## GIVEN REQUEST:
Can you copy out everything from "Image resolution: width=1920 pixels, height=1080 pixels. In" down to "center [1103, 61].", substituting "specific" for "particular" and changing nothing else?

## EXTRACTED MATERIAL:
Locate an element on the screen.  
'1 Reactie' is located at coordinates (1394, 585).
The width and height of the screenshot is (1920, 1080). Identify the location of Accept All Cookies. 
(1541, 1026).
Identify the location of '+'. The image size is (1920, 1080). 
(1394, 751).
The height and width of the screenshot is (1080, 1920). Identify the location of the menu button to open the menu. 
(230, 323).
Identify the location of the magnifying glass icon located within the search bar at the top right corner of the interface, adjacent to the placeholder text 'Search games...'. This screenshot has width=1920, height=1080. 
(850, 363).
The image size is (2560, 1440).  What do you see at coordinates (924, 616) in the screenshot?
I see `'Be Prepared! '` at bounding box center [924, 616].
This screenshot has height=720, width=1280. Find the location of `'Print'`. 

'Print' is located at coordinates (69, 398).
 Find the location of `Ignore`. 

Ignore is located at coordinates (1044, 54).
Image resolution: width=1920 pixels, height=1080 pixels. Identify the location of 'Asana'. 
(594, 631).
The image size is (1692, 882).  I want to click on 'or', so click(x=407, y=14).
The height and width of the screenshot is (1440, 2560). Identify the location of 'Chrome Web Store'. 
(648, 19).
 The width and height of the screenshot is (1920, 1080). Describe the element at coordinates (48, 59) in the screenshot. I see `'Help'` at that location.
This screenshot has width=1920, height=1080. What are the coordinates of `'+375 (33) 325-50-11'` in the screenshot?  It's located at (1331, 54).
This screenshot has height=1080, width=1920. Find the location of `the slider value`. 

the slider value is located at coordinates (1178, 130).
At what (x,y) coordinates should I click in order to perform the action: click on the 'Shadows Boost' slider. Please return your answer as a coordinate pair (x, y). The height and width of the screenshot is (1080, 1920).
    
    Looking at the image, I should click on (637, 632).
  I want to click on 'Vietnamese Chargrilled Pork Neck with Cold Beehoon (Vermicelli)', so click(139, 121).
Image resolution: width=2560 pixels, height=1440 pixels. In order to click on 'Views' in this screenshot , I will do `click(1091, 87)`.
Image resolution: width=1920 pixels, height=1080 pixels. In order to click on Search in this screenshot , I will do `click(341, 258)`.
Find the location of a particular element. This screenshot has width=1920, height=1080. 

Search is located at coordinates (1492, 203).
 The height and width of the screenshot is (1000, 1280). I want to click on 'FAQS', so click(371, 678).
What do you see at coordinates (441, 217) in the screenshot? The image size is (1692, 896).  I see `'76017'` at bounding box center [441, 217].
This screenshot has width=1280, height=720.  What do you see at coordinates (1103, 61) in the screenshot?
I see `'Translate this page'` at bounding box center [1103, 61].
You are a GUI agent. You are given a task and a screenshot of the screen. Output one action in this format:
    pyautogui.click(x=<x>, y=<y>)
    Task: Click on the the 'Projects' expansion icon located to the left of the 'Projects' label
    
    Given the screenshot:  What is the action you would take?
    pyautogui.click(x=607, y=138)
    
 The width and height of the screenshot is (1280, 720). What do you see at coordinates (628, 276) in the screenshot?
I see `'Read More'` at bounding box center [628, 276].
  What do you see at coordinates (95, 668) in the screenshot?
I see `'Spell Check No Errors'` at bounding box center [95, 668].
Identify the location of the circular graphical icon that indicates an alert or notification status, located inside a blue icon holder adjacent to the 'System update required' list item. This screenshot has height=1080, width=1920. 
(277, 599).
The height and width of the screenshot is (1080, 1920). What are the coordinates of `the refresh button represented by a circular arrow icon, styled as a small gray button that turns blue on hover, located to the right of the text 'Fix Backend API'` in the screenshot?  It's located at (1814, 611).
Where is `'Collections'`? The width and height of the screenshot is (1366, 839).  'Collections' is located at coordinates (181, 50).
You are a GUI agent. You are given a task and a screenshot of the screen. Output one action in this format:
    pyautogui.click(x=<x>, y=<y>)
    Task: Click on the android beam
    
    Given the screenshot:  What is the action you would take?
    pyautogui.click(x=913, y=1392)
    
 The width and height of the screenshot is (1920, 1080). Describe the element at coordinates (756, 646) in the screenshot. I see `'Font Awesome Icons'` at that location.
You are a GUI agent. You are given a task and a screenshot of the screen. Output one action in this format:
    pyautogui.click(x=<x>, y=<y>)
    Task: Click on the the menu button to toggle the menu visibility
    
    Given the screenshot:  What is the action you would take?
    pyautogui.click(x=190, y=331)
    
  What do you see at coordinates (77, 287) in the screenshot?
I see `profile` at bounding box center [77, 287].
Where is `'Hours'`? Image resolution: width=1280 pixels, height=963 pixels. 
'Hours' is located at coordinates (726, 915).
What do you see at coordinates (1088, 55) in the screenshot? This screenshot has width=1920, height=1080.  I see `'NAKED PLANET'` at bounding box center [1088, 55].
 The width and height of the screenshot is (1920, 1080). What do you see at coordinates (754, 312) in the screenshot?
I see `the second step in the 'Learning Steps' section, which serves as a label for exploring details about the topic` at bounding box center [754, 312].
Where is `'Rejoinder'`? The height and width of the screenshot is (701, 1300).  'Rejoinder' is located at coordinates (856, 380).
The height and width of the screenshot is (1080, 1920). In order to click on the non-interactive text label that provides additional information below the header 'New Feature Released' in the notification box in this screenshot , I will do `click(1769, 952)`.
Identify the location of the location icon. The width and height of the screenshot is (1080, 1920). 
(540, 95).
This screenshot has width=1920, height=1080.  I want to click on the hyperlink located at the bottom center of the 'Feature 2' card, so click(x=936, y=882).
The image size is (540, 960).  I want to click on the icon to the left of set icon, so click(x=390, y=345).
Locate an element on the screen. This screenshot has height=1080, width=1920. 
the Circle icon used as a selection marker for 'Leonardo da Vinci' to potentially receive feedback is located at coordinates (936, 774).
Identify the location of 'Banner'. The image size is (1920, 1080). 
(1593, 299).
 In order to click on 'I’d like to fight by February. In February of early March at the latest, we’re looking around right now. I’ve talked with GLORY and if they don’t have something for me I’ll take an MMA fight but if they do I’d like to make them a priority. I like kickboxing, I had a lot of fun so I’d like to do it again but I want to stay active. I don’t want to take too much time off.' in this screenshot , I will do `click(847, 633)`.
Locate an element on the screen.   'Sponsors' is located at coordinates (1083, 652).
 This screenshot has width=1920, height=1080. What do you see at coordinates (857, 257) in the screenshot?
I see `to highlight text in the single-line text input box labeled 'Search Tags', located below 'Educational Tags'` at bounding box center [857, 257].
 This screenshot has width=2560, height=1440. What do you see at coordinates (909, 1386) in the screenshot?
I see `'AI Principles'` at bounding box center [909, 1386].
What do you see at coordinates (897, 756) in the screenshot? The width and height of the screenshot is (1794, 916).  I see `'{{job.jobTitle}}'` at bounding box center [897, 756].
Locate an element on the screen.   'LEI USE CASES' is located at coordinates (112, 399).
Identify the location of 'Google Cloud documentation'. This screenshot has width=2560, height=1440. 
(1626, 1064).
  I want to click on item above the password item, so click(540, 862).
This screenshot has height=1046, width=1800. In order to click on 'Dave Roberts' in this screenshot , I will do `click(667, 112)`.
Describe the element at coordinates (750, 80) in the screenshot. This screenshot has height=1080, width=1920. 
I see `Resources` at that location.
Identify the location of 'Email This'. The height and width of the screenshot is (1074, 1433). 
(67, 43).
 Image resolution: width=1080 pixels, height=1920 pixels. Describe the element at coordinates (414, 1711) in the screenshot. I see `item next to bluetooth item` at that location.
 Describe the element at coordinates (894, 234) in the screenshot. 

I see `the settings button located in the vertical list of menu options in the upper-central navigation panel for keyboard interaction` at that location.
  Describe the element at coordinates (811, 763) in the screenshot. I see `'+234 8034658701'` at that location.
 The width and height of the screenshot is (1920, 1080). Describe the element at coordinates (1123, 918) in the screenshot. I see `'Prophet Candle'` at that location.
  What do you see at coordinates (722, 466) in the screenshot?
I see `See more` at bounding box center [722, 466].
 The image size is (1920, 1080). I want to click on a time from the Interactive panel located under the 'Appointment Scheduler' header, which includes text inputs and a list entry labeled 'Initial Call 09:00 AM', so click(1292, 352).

## OUTPUT OF THE TASK:
Image resolution: width=1920 pixels, height=1080 pixels. In order to click on Search in this screenshot , I will do `click(341, 258)`.
Find the location of a specific element. This screenshot has width=1920, height=1080. 

Search is located at coordinates (1492, 203).
 The height and width of the screenshot is (1000, 1280). I want to click on 'FAQS', so click(371, 678).
What do you see at coordinates (441, 217) in the screenshot? The image size is (1692, 896).  I see `'76017'` at bounding box center [441, 217].
This screenshot has width=1280, height=720.  What do you see at coordinates (1103, 61) in the screenshot?
I see `'Translate this page'` at bounding box center [1103, 61].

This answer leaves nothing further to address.